私たちの周りには、恋愛をテーマにした映画やドラマ、漫画、小説などのエンタメ作品がたくさんあります。「恋をしてきれいになる!」のような、恋愛をすることを薦める雑誌記事も少なくありません。友だちと恋の話をすることもあると思います。
そんな状況で、「ある程度の年齢になれば恋愛をしていて当然」「カップルになった人こそが幸せ」「モテなきゃいけない」などと思い込んではいませんか?
恋愛は人間関係のひとつです。家族、友人、クラスメイト、部活やサークルの仲間、アルバイトや職場の人など、たくさんある人付き合いのひとつに過ぎません。
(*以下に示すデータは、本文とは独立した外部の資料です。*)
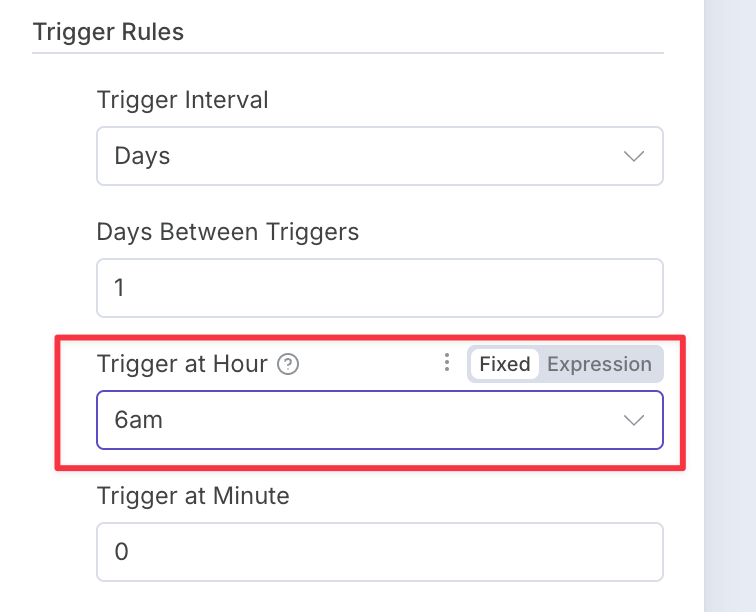Click the gray panel area on the right edge
The height and width of the screenshot is (612, 756).
pos(730,306)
ですが、友だちやメディアから得る情報の中には、“恋愛=一番価値のあるもの”として、カップルでなければ幸せになれないという恋愛至上主義を謳うものがあふれています。過去には、恋人がいたり、結婚をしている人のことを「勝ち組」、そうじゃない人を「負け組」と表現したこともありました。その結果、「好きな人を作らなきゃいけない」「モテたい」というプレッシャー(仲間からの「みんなと同じでいなきゃ」という同調圧力)を感じたり、自分を偽ってでも好かれるように努力するといった、不自然なことが起こってしまうのです。
私たちの基本はカップルではなく、個人です。 恋愛しているほうがエラいとか、人として優れているなんてことはありません。
恋愛に興味があってもいいし、なくてもいい。
好きな人がいてもいいし、いなくてもいい。
片思いでも両想いでもいい。
恋をしていなければおかしい年齢などもありません。
慌てたり無理をしたりせず、自分の思うがままでいいのです。こうしなきゃいけない、ということは何一つありません。みんながしているからといって同じように恋愛をする必要はないし、誰かにピア・プレッシャーを与えないようにすることにも気をつけなければいけません。
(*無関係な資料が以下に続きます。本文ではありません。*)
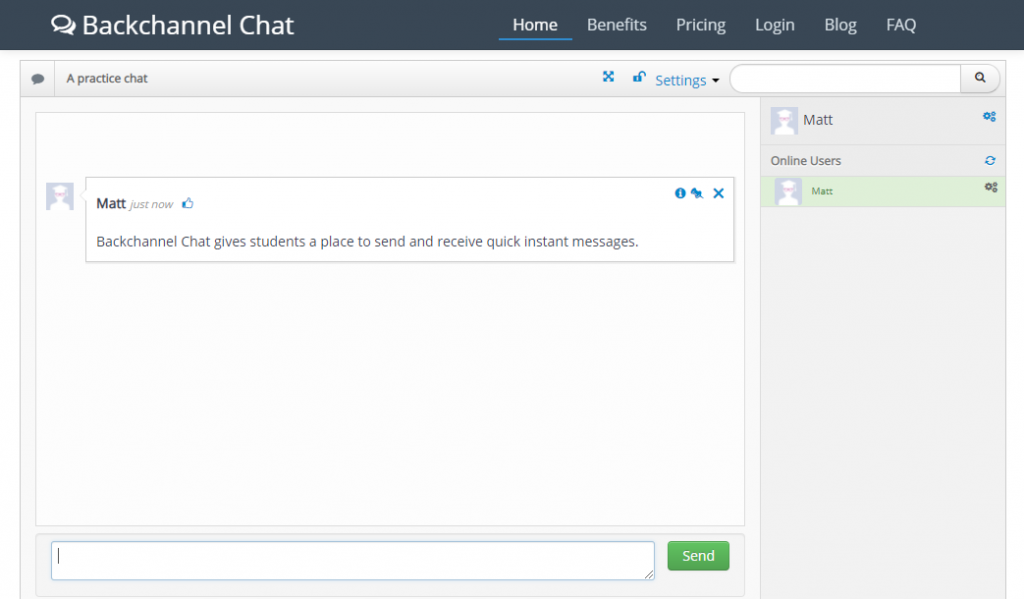Viewport: 1024px width, 599px height.
Task: Toggle the chat lock icon
Action: 639,77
お付き合いの形も同様です。「付き合ったらセックスをするのは当たり前」なんてこともありません。恋愛と性的欲求、セックスはセットではないので、切り離して考えるようにしましょう。 一緒にいたり、話をしたり、触れ合うだけでもいい。付き合いや性行為の形は多様です。お互いを尊重し、二人にとって心地のいい付き合い方を見つけることが大事だし、そのプロセスを行うことで信頼関係も高まるはずです。また、男だからおごって当たり前、女だから手料理を作る、といった、「男だからこう」「女だからこう」というジェンダーバイアスに縛られる必要もありません。
お付き合いをしている時に気をつけなければいけないのは、親密な関係のなかに、支配する・支配されるという関係が生まれることです。配偶者や恋人などによってふるわれる暴力をドメスティック・バイオレンス=DVといいますが、恋愛関係にある人の間、元恋人間で起こるDVをデートDVといいます。
暴力には、身体的なものや、大声で怒鳴ったり侮辱をするような精神的なもの、経済的なもの、性的なもの、人間関係や行動について介入する社会的なもの、スマホをチェックしたり他の人と連絡を取ることを禁止するようなデジタルにまつわるものなど、さまざまな種類があります。 必ずしも男性=加害者、女性=被害者ではなく、逆のパターンもあれば、同性間の恋愛でも起こりうるものです。
重要なのは、お互いを尊重する意識や、自己をコントロールする判断力、自分の性について責任を持って自己決定をすること、互いの対等で平等な関係の中での同意を重視することです。もし、二人でいることに不自由さを感じているなら、関係を見直してみることも大切です。